The dollar remained at a level close to one-week low against the yen as the market paused in anticipation of the US trade data ready to be released today. The median analyst forecast expects the US current account deficit to shrink to $54.00 billion in November as compared to a record $55.46 billion in October.
Now the dollar is trading at $1.3135 against the euro and at 103.10 yen per dollar.
The greatest impact on the forex market came from the remarks of the European Central Bank’s chief economist Otmar Issing who insisted that the Asian governments should allow their currencies to appreciate against the dollar as they are better suited to bear the brunt of the dollar strength.
“On the question of foreign exchange rates, the adjustment at the European level is complete and has also gone too far. The key to solving this... is in Asia and principally China,” Mr Issing said.

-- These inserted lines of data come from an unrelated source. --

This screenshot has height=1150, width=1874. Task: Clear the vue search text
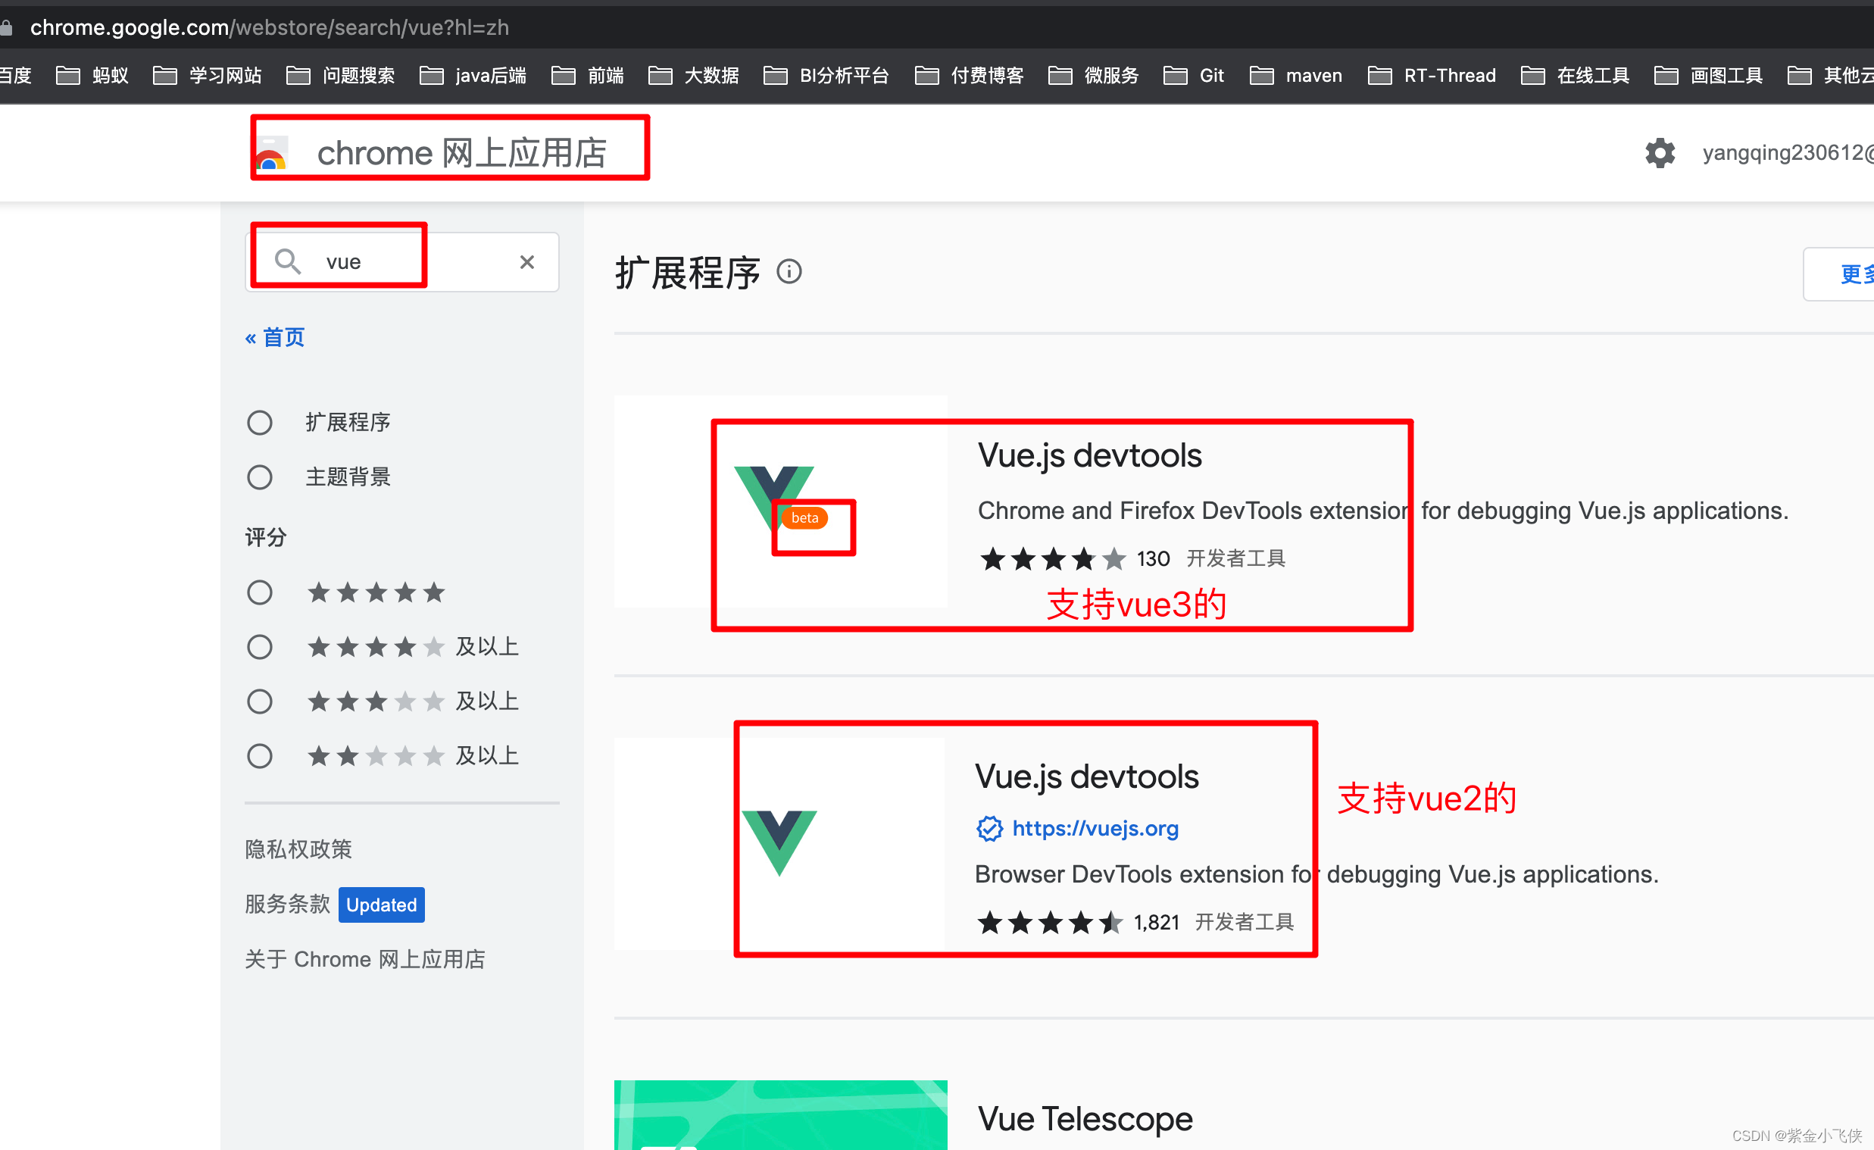point(526,262)
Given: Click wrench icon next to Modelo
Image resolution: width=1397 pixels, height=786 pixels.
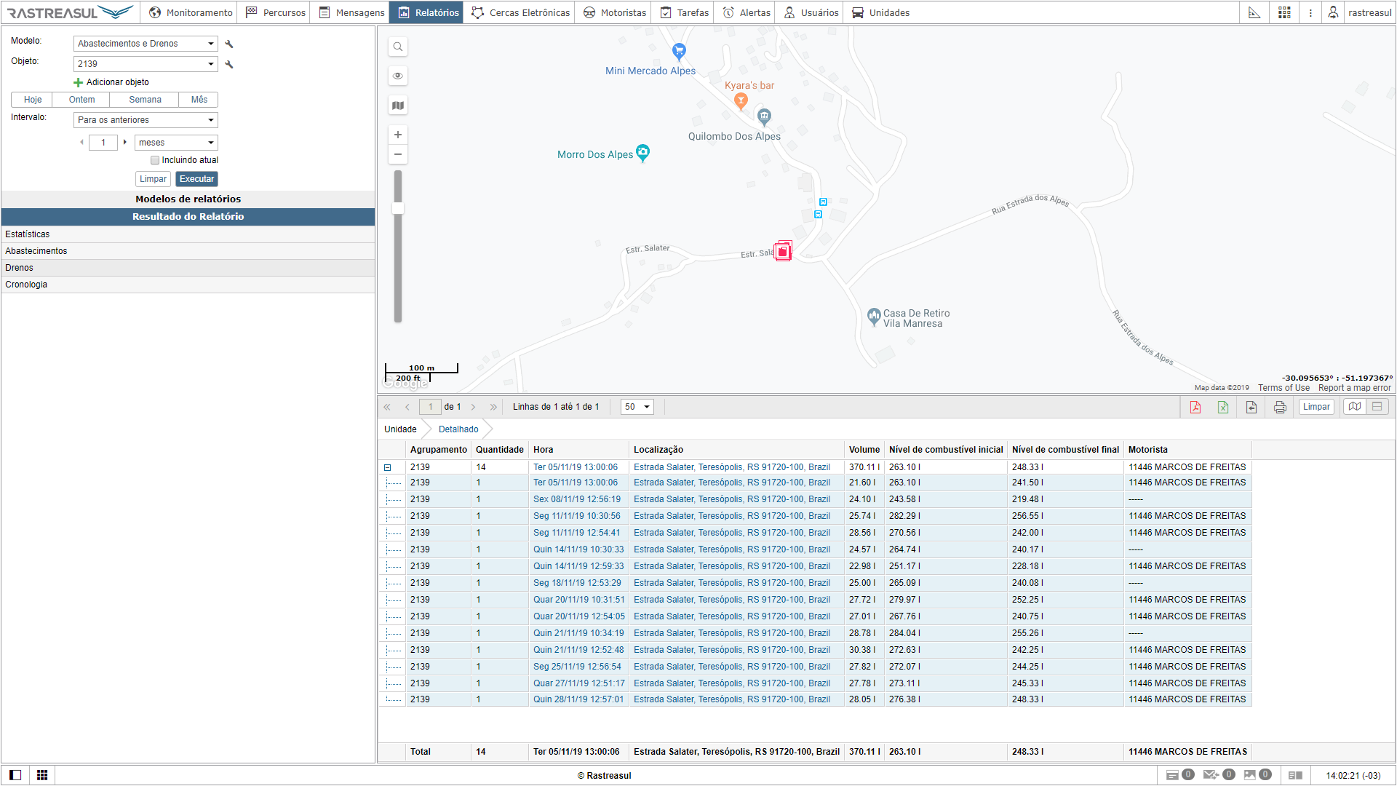Looking at the screenshot, I should [x=229, y=44].
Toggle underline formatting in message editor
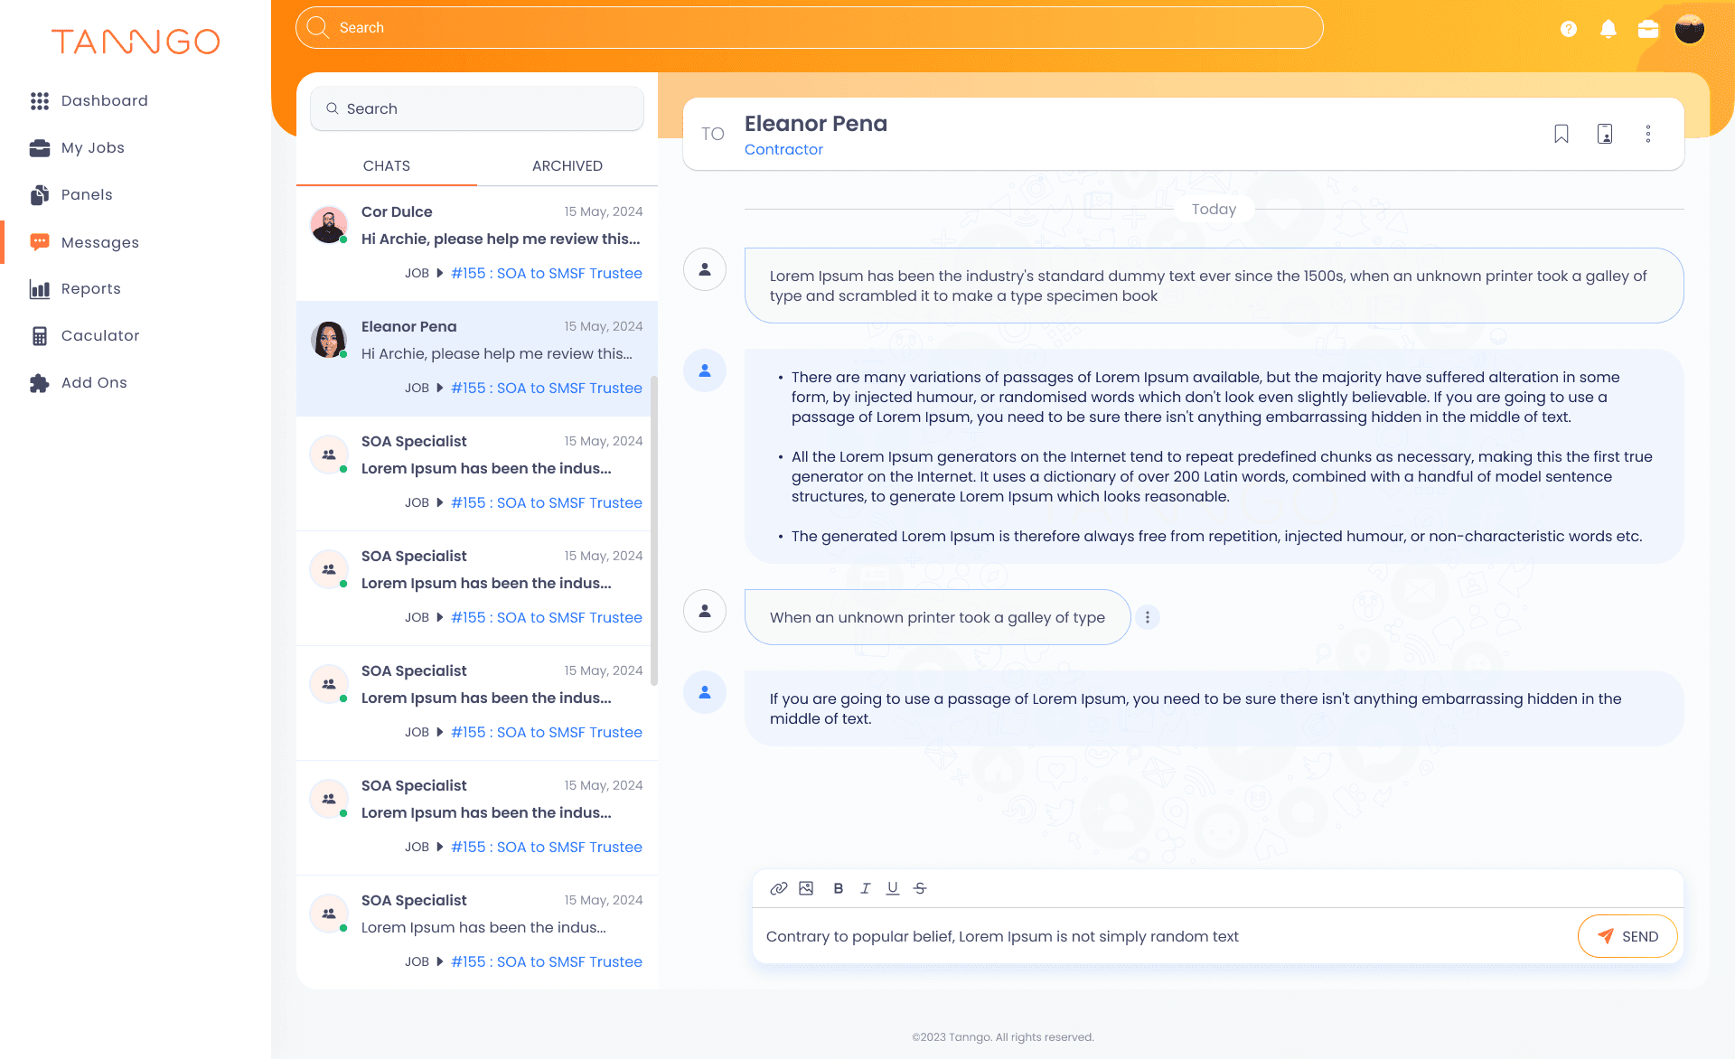 coord(893,888)
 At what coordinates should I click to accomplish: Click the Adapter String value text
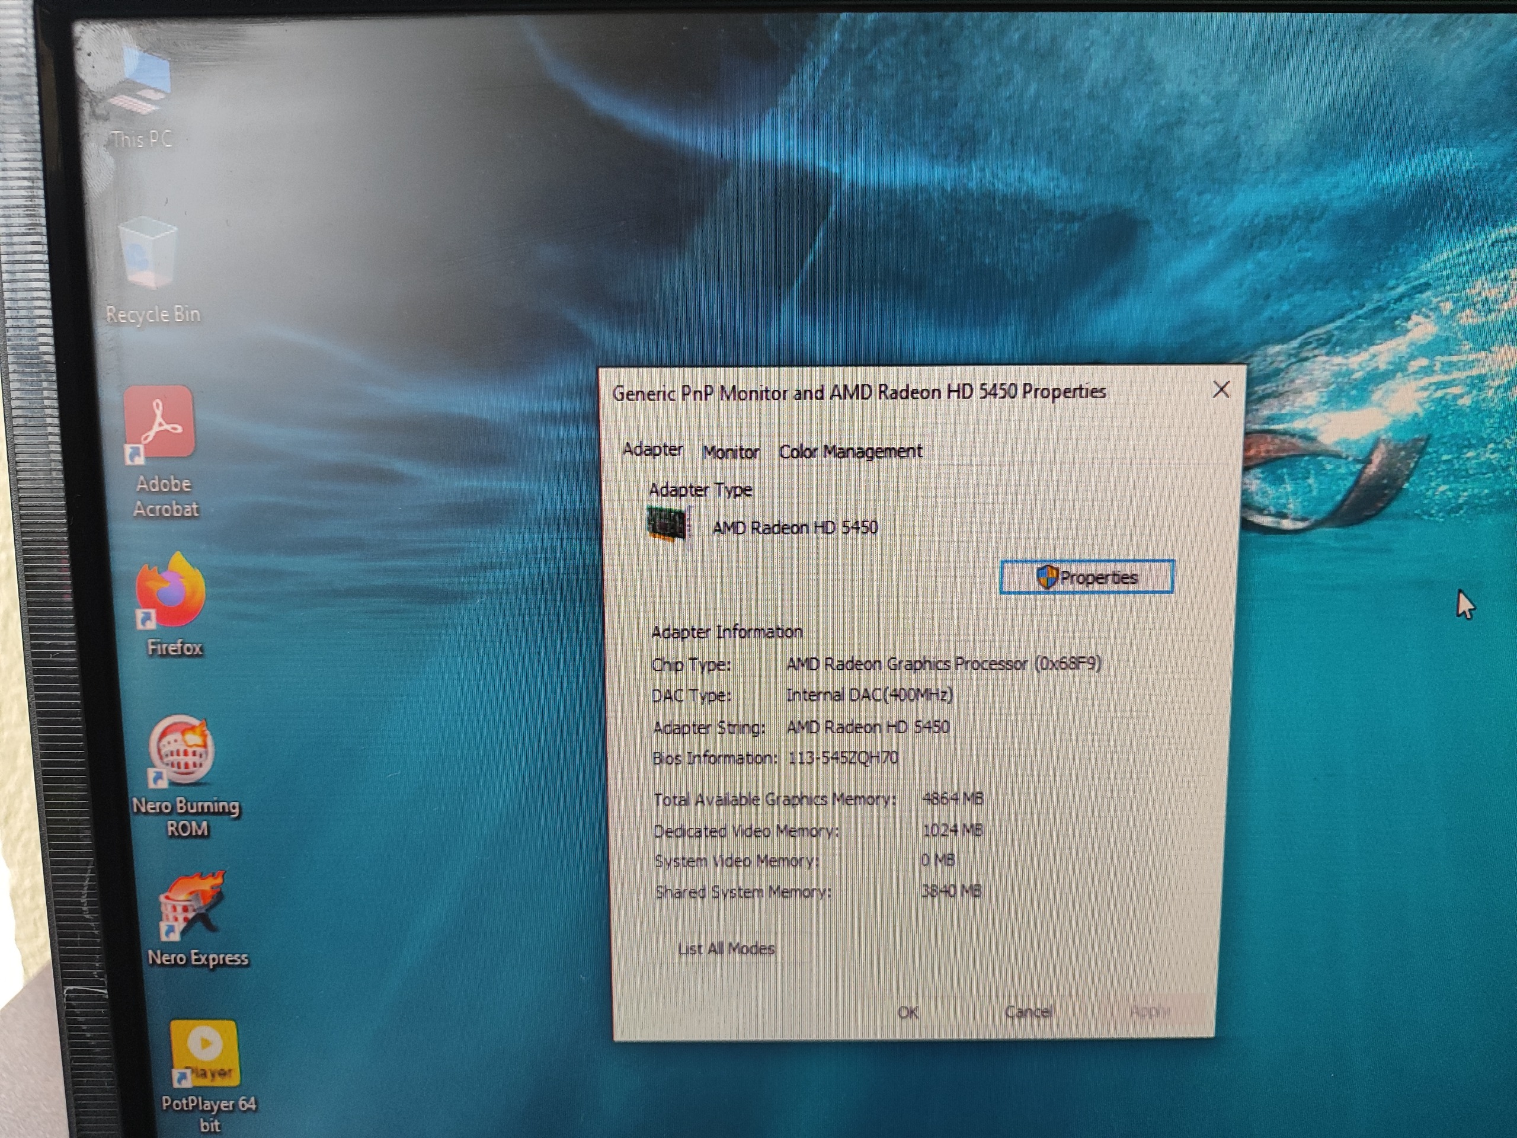point(868,726)
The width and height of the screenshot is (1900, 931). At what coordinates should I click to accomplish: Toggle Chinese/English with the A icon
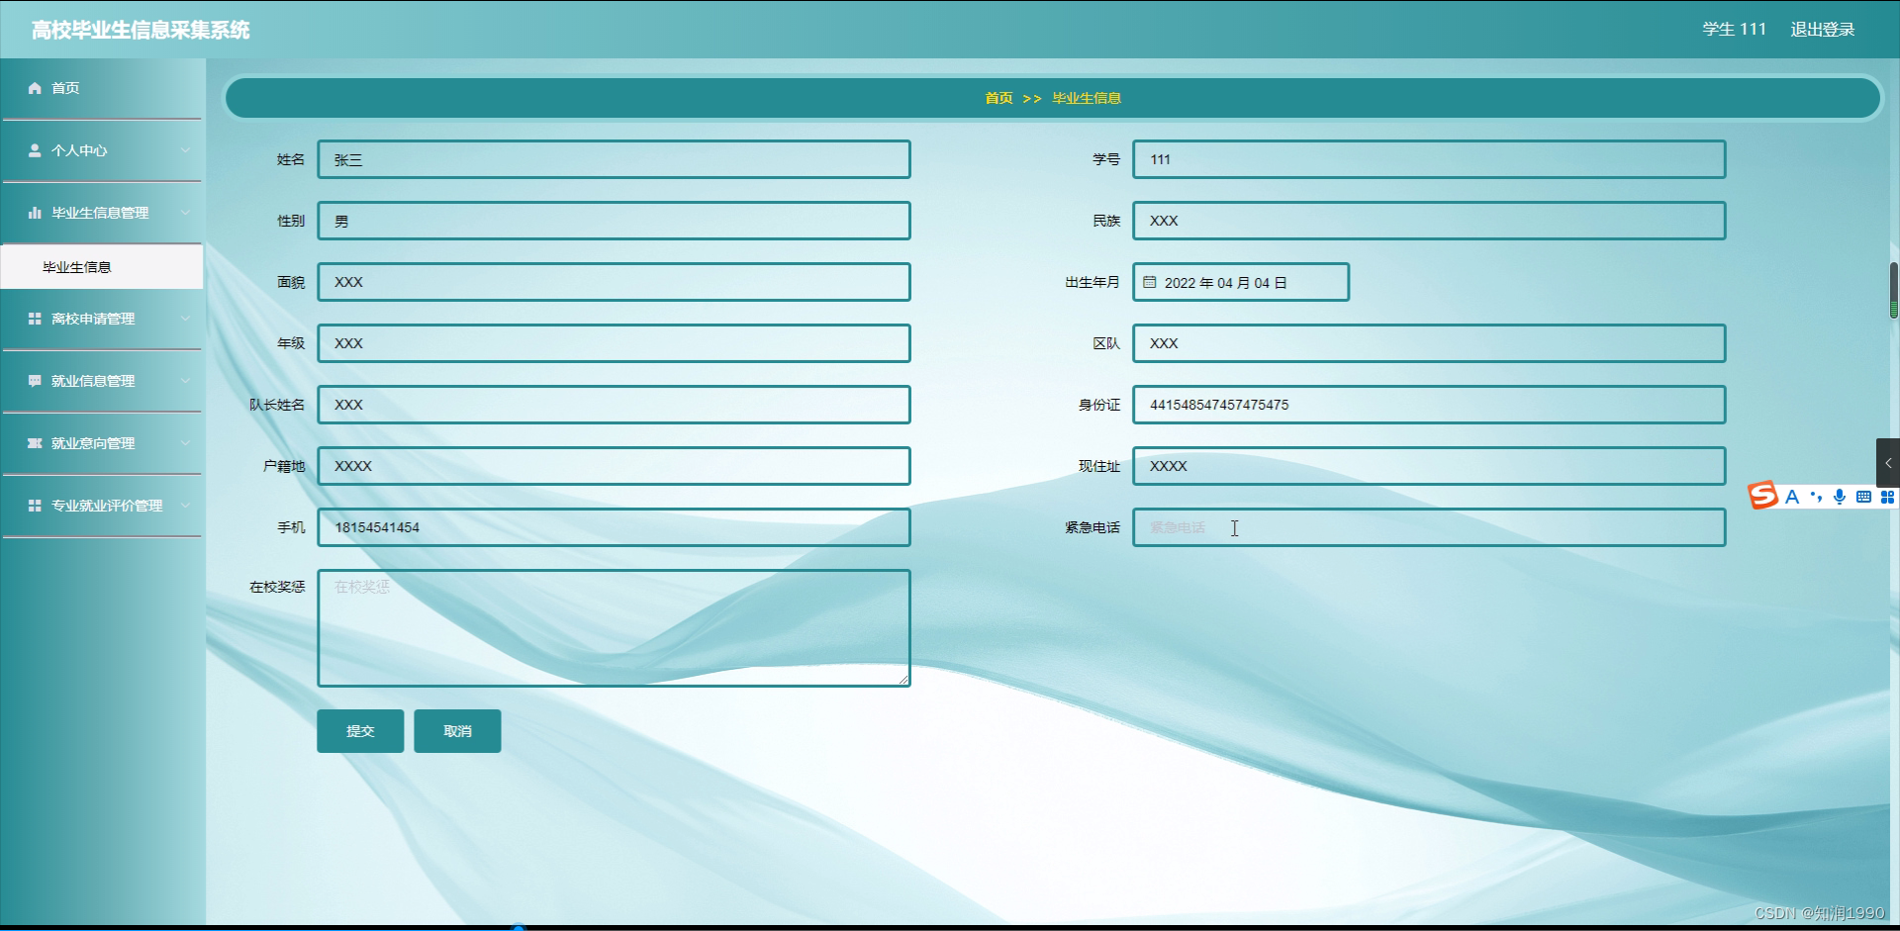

“Europe is sharing an unfair portion of the effect of the dollar’s decline, and Asia is not doing its fair share,’” said Robert Rennie, a currency strategist at Westpac Banking Corp.
The remarks most affected the rate of the yen, although Mr. Issing probably targeted the Chinese yuan that is pegged to the dollar. Market participants expect that the increased pressure on the Chinese government to abandon its currency peg may lead to China more aggressively moving forward to the yuan revaluation.
``The Europeans are joining in the chorus to put pressure on the Chinese,’’ said Chia Woon Khien, a senior market strategist in Singapore at DBS Group Holdings Ltd. ``If there’s so much pressure, then it’ll become a no-choice situation’’ for China.